> _Required work_
Using the records below, output the stretch that opens with the line containing "How do I perform: Toggle" and closes with the line containing "Join the r/SEO", exactly and including both lines, with nothing more.
**** Data for processing
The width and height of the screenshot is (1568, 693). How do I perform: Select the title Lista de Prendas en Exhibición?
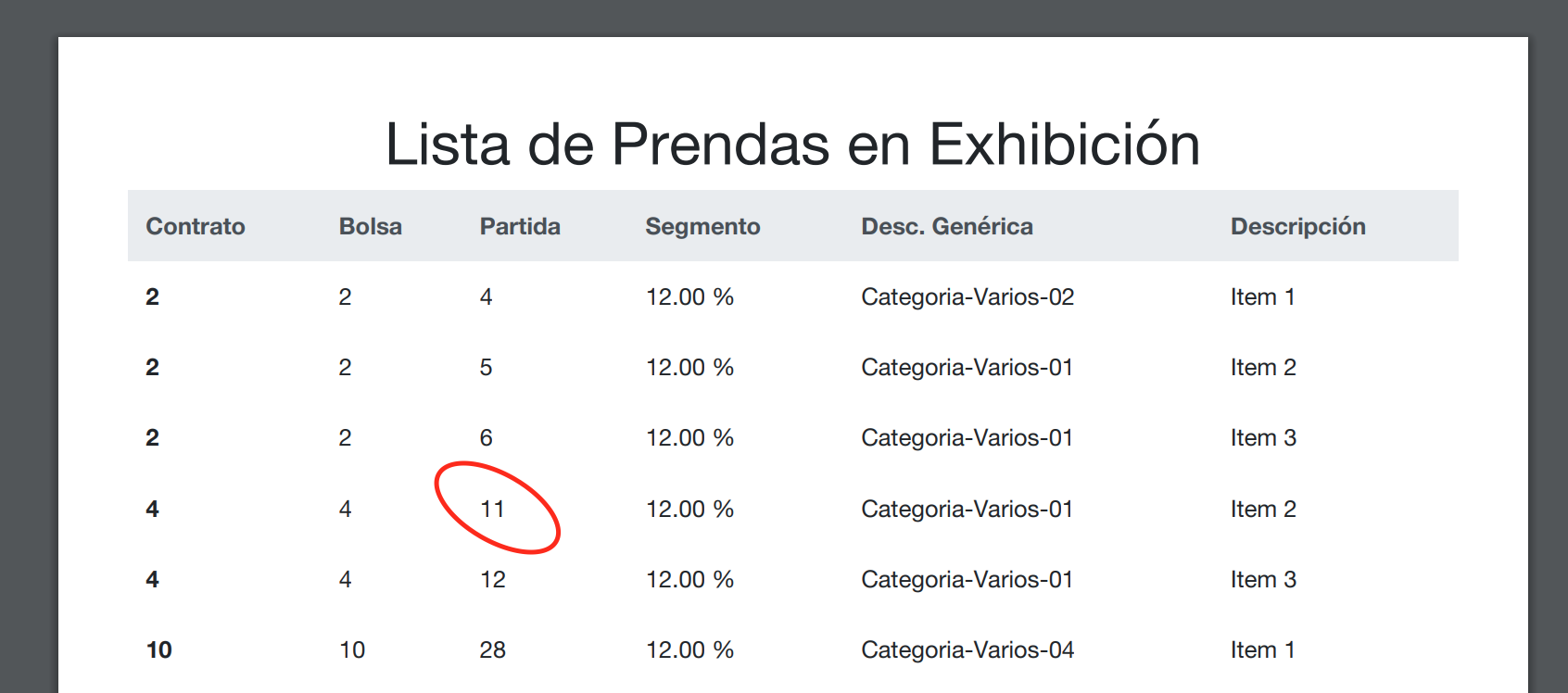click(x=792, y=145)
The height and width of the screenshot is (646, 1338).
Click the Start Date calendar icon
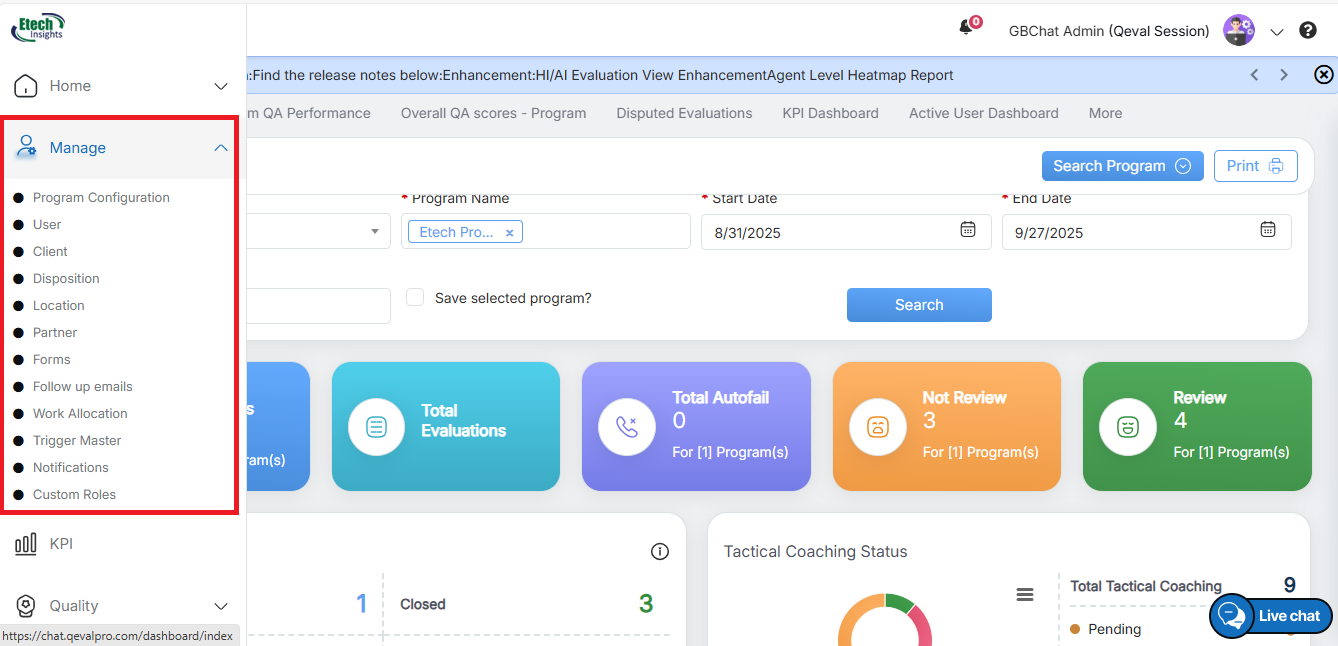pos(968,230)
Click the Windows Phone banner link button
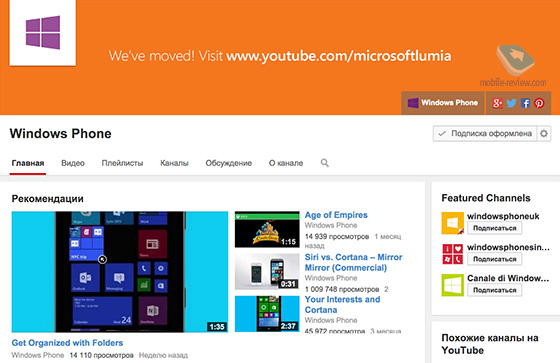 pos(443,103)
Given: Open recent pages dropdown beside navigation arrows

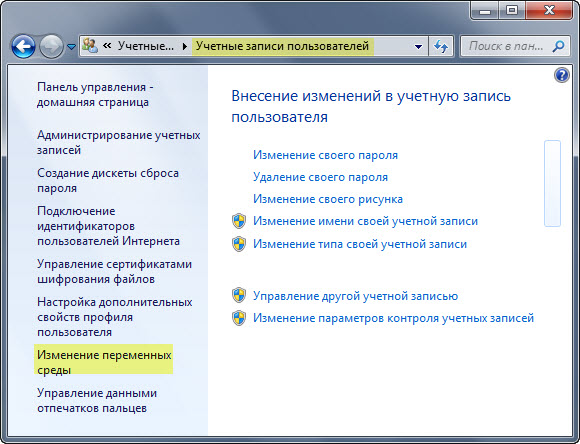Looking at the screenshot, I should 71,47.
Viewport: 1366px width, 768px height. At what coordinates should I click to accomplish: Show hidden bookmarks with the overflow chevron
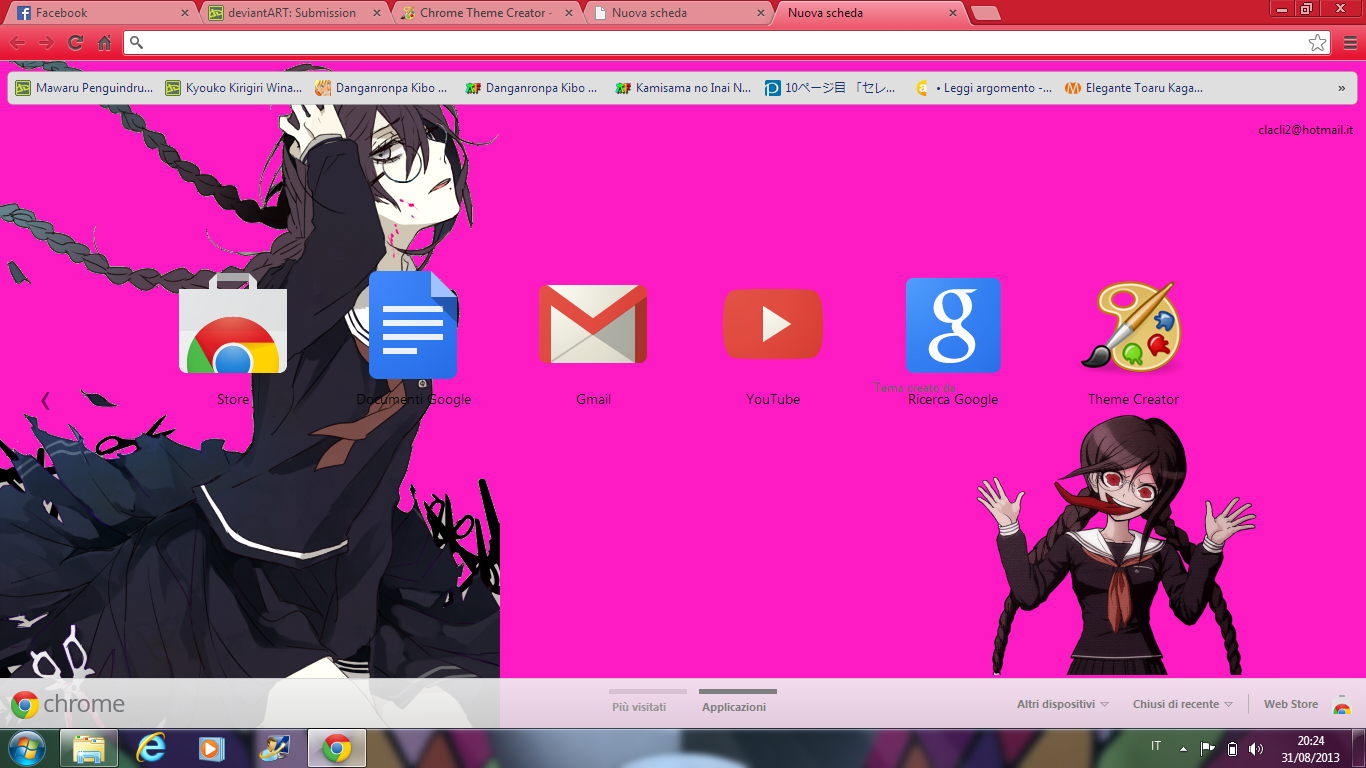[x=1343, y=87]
********
**** Data for processing
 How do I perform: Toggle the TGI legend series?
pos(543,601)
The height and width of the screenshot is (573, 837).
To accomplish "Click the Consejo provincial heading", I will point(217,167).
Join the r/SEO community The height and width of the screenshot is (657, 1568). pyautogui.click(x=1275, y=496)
********
**** Data for processing
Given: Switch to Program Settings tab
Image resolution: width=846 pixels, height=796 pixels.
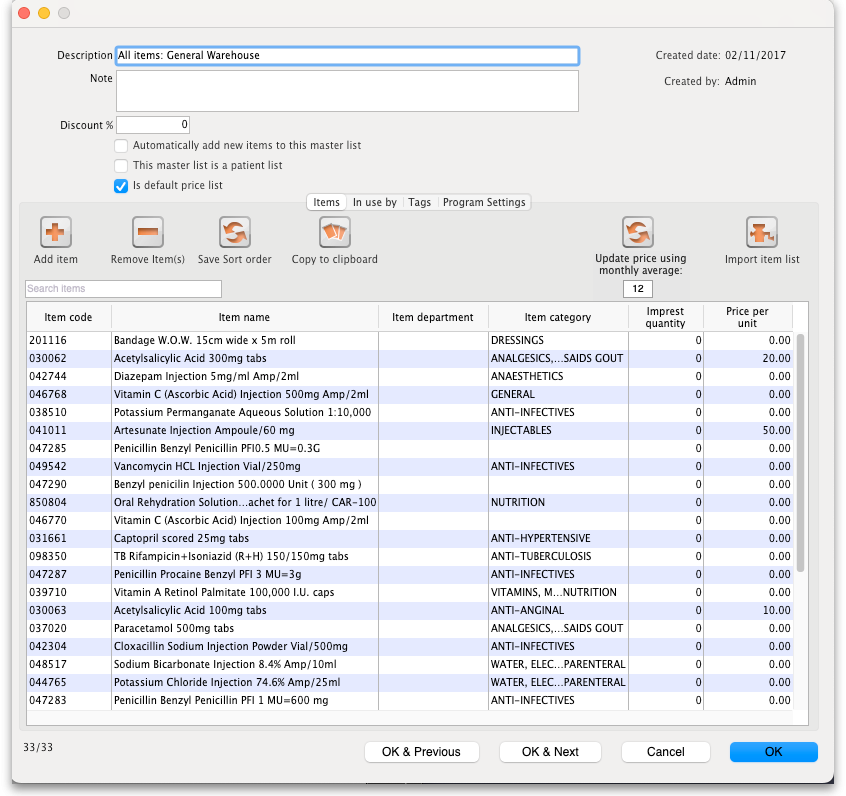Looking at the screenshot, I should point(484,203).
********
> _Solution for this task_
 How do I perform: Toggle the TGI legend series?
pos(543,601)
The height and width of the screenshot is (573, 837).
To accomplish "Click the Consejo provincial heading", I will point(217,167).
Join the r/SEO community The height and width of the screenshot is (657, 1568). pyautogui.click(x=1275, y=496)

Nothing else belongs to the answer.